START Source records
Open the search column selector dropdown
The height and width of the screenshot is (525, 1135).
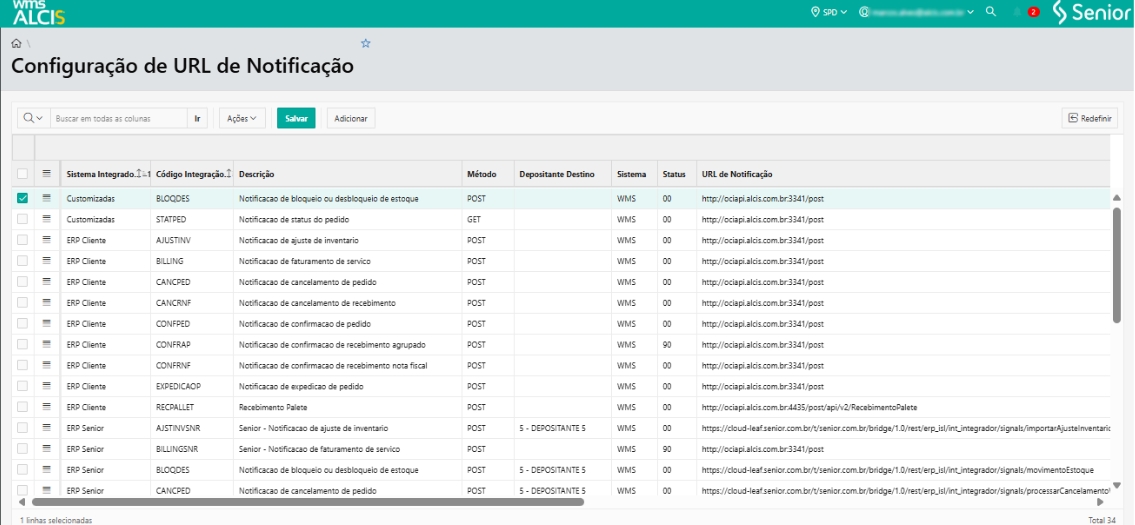click(33, 118)
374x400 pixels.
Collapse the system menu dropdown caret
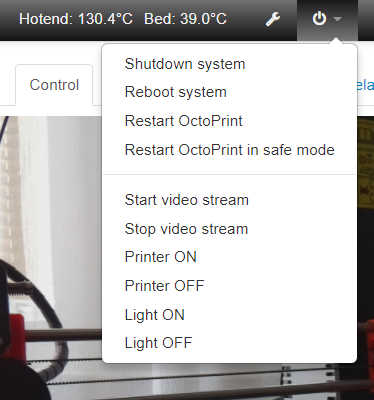337,19
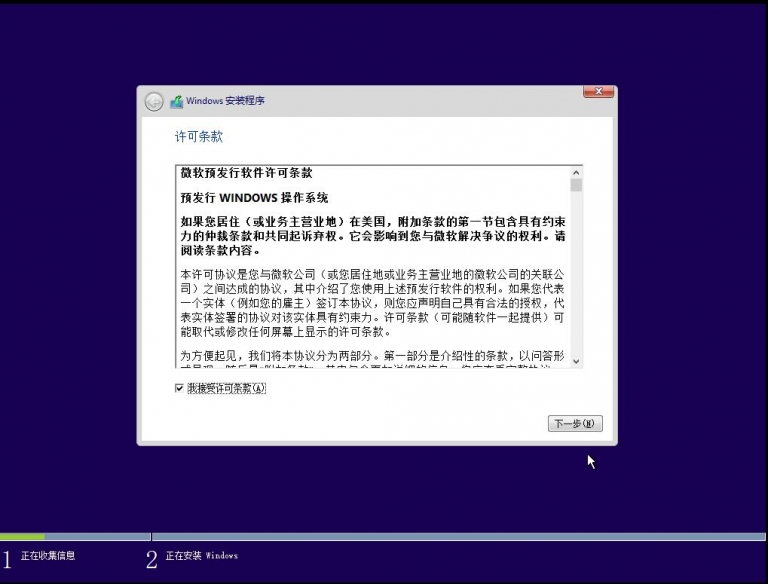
END Source records
» **Exercise goal**: Copy every record above exactly, leaving out any pictures.

» **The answer**:
Open the search column selector dropdown
The height and width of the screenshot is (525, 1135).
click(33, 118)
374x400 pixels.
Collapse the system menu dropdown caret
337,19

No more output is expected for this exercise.